Stored records:
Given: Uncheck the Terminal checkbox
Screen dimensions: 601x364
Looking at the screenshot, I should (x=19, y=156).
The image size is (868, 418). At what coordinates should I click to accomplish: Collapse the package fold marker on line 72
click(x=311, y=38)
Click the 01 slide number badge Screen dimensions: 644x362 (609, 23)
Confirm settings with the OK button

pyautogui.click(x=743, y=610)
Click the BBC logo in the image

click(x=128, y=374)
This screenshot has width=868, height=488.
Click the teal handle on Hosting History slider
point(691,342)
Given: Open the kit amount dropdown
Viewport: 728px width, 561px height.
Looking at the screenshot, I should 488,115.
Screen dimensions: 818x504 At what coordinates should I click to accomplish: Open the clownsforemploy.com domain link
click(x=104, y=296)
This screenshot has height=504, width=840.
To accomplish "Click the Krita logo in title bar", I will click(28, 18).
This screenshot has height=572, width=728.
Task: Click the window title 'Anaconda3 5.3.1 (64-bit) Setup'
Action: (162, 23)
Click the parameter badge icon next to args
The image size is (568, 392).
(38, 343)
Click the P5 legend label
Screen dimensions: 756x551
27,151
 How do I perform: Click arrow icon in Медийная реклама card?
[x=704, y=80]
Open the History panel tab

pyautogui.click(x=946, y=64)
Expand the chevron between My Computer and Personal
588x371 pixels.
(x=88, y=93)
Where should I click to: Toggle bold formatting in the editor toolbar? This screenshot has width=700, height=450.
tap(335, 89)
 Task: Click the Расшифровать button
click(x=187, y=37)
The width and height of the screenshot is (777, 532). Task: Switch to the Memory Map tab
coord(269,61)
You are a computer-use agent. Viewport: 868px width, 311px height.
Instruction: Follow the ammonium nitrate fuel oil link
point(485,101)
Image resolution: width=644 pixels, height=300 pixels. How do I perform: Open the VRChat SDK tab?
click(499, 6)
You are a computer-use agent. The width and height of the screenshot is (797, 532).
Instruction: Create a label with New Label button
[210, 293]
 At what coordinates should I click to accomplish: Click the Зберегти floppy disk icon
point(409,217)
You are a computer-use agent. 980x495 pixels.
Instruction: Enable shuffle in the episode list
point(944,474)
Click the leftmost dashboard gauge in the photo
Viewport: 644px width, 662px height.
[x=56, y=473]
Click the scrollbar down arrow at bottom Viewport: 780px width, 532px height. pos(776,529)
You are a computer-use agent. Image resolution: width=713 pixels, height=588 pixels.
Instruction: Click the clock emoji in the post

■ **Problem to solve**
Every line above must be reproduced exactly as it stands.

■ **Task solution**
Given: Uncheck the Terminal checkbox
Screen dimensions: 601x364
Looking at the screenshot, I should (x=19, y=156).
The image size is (868, 418). At what coordinates should I click to accomplish: Collapse the package fold marker on line 72
click(x=311, y=38)
Click the 01 slide number badge Screen dimensions: 644x362 (609, 23)
Confirm settings with the OK button

pyautogui.click(x=743, y=610)
Click the BBC logo in the image

click(x=128, y=374)
This screenshot has width=868, height=488.
Click the teal handle on Hosting History slider
point(691,342)
Given: Open the kit amount dropdown
Viewport: 728px width, 561px height.
Looking at the screenshot, I should 488,115.
Screen dimensions: 818x504 At what coordinates should I click to accomplish: Open the clownsforemploy.com domain link
click(x=104, y=296)
This screenshot has height=504, width=840.
To accomplish "Click the Krita logo in title bar", I will click(28, 18).
This screenshot has height=572, width=728.
Task: Click the window title 'Anaconda3 5.3.1 (64-bit) Setup'
Action: (162, 23)
Click the parameter badge icon next to args
The image size is (568, 392).
(38, 343)
Click the P5 legend label
Screen dimensions: 756x551
27,151
 How do I perform: Click arrow icon in Медийная реклама card?
[x=704, y=80]
Open the History panel tab

pyautogui.click(x=946, y=64)
Expand the chevron between My Computer and Personal
588x371 pixels.
(x=88, y=93)
Where should I click to: Toggle bold formatting in the editor toolbar? This screenshot has width=700, height=450.
tap(335, 89)
 Task: Click the Расшифровать button
click(x=187, y=37)
The width and height of the screenshot is (777, 532). Task: Switch to the Memory Map tab
coord(269,61)
You are a computer-use agent. Viewport: 868px width, 311px height.
Instruction: Follow the ammonium nitrate fuel oil link
point(485,101)
Image resolution: width=644 pixels, height=300 pixels. How do I perform: Open the VRChat SDK tab?
click(499, 6)
You are a computer-use agent. The width and height of the screenshot is (797, 532).
Instruction: Create a label with New Label button
[210, 293]
 At what coordinates should I click to accomplish: Click the Зберегти floppy disk icon
point(409,217)
You are a computer-use agent. 980x495 pixels.
Instruction: Enable shuffle in the episode list
point(944,474)
Click the leftmost dashboard gauge in the photo
Viewport: 644px width, 662px height.
[x=56, y=473]
Click the scrollbar down arrow at bottom Viewport: 780px width, 532px height. pos(776,529)
You are a computer-use agent. Image resolution: width=713 pixels, height=588 pixels.
Instruction: Click the clock emoji in the post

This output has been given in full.